Team Mildenhall passenger service agents took the initiative to organize the course due to an all-around interest for in-depth and hands-on X-ray training.
“We approached Stansted, the nearest international airport to RAF Mildenhall, to acquire the high level of X-ray security training that we required,” said Elaine Dawson, 727th AMS passenger service agent. “The course benefited both teams for several reasons.”
The Stansted security team agreed to the joint training because they also saw benefits from working with their base counterparts.
“The joint training allowed us to share best practices and work together to ensure good aviation safety all around,” said Kitty Nash, Stansted lead security trainer. “This was a great opportunity for trainers to work with a different type of security environment.”
During the portion of the course held at the British airport, participants learned from real-time experience at one of the airport’s security check points. The training course covered topics including prohibited and dangerous goods, current threats, firearms and explosives, and bag searching. Additionally, participants were given the opportunity to take the national x-ray competency test.
The airport security locations are unique for various reasons, one being their customers, which broadens the range of shared knowledge. One specific variable – the difference in X-ray equipment – created a training opportunity for both teams.
“The on-base training is designed specifically to increase the ability of terminal staff to operate the astrophysics X-ray machines, which is different from the model used at Stansted,” said Dawson.
Regardless of their differences, both security teams share the mission to maintain safety of their facility, aircraft, personnel and passengers.
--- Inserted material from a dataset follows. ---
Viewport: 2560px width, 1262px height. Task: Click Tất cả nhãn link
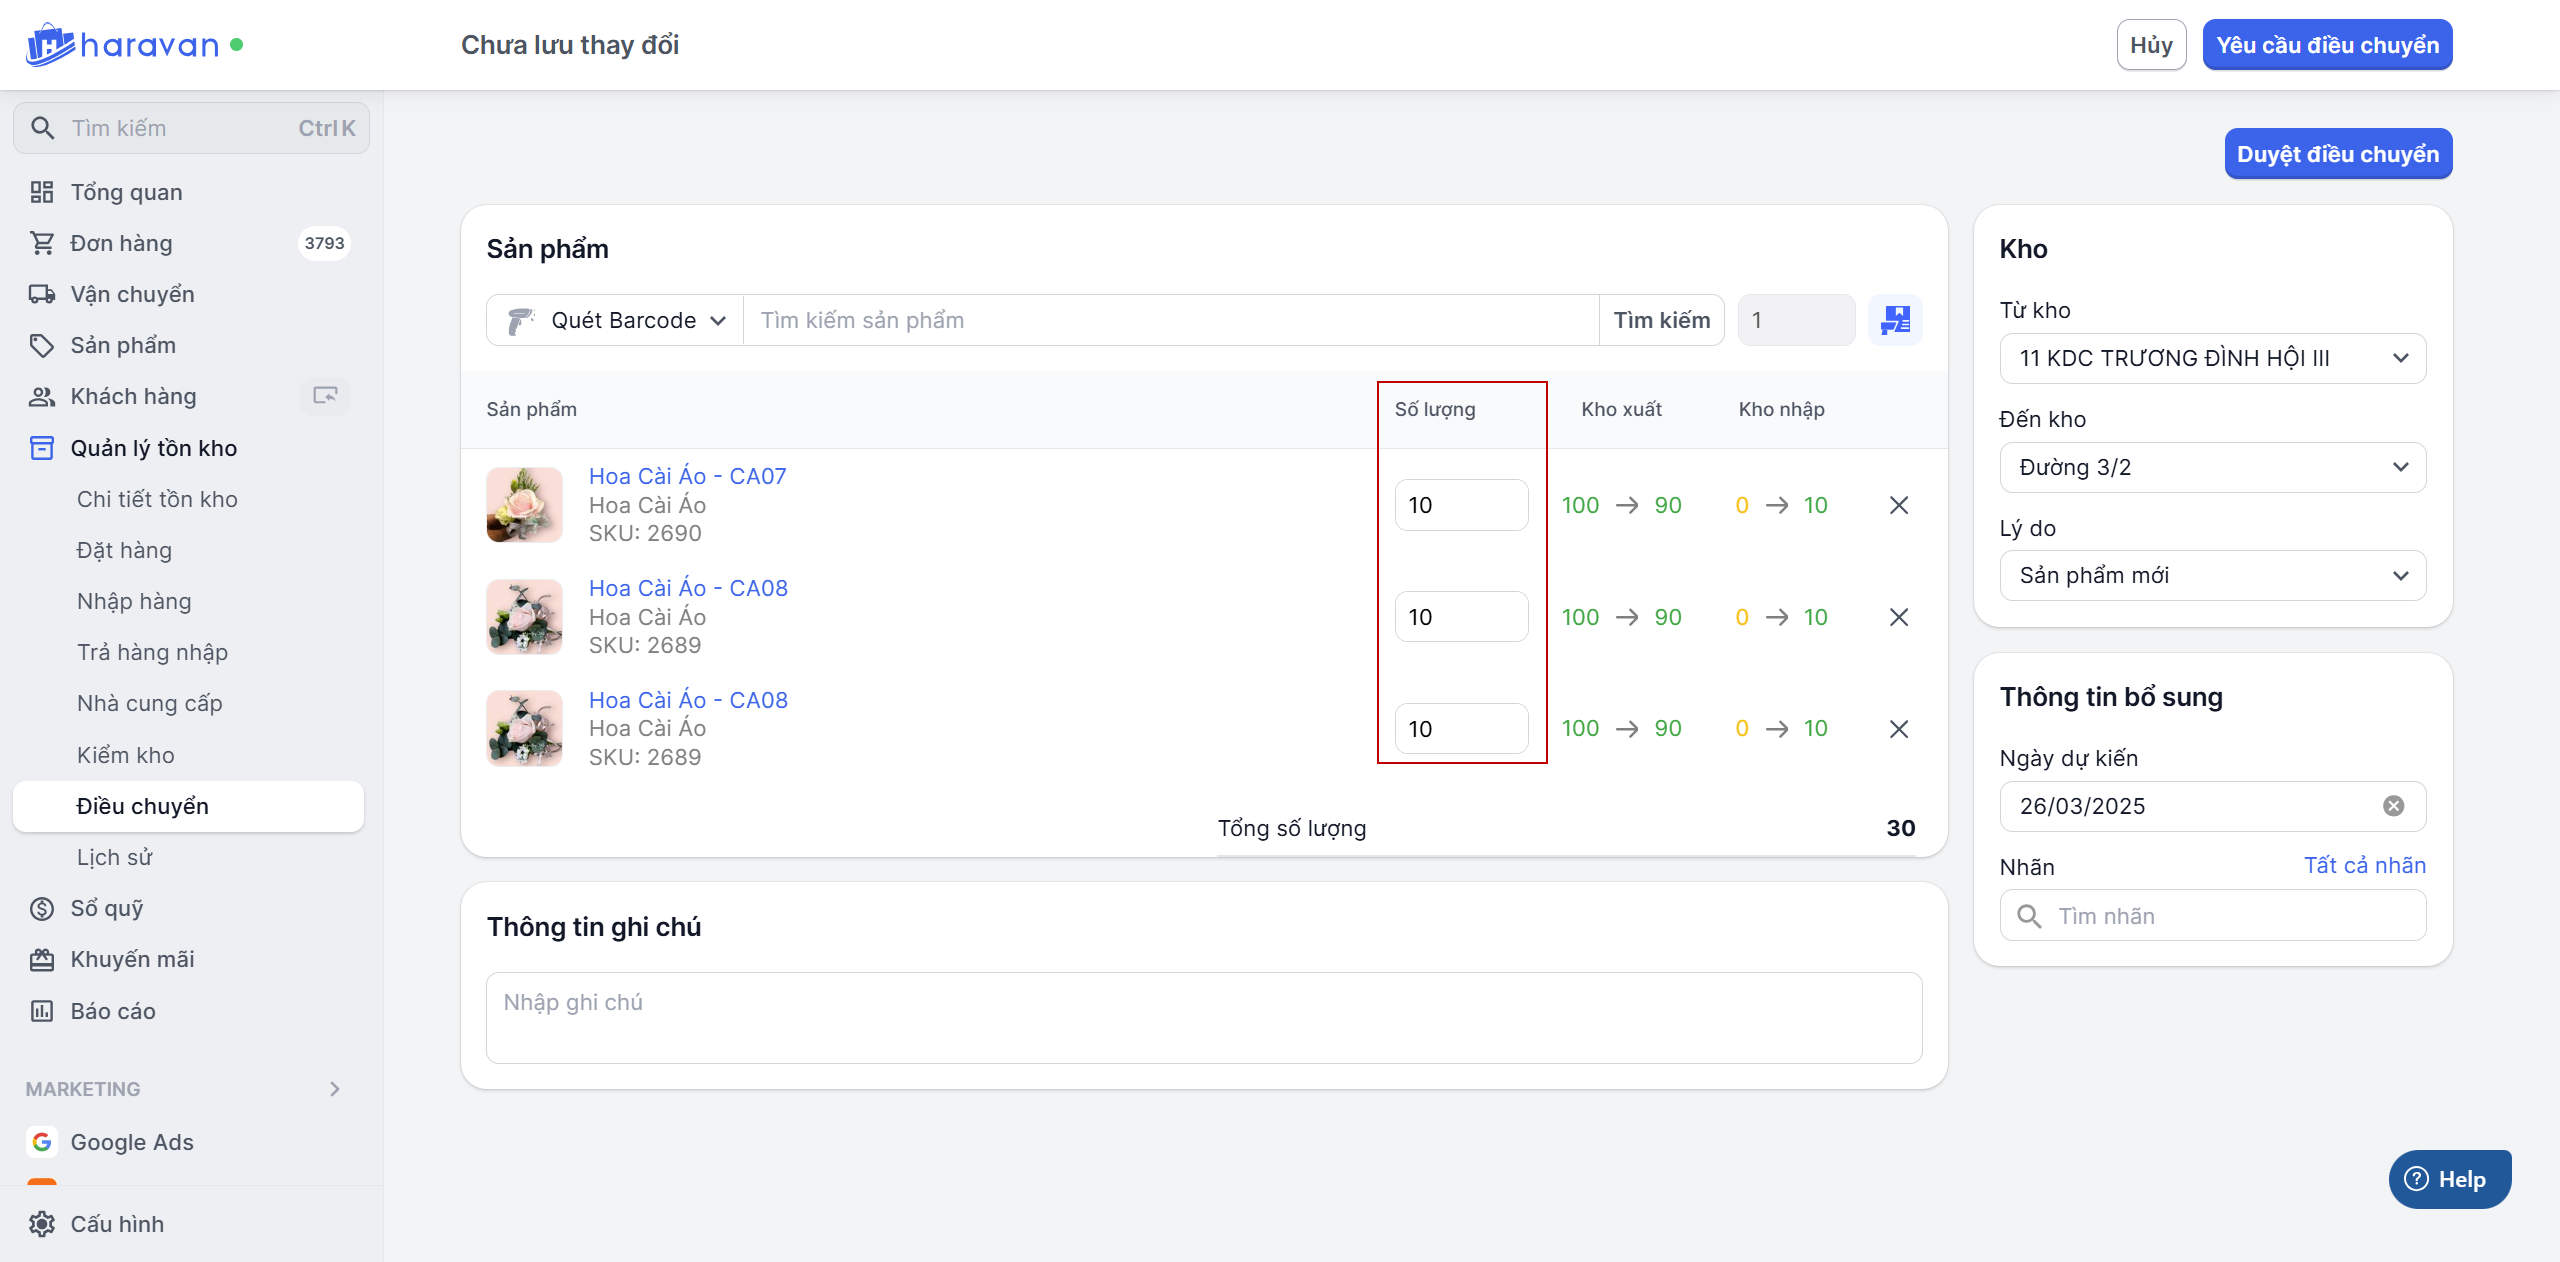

“We have the same protocol – we make sure the customer feels safe and secure, and maintain our professionalism,” said Paul Nicholls, Stansted security trainer. “Sometimes we are put on the spot because of difficult customers. But normally flyers are cooperative because at the end of the day it’s their safety we have in mind.”
Both security teams have agreed to schedule additional joint training later this year.
"We really enjoyed working with the team at Mildenhall. They made us feel welcome and we were encouraged by their enthusiasm to do a good job," said Nicholls.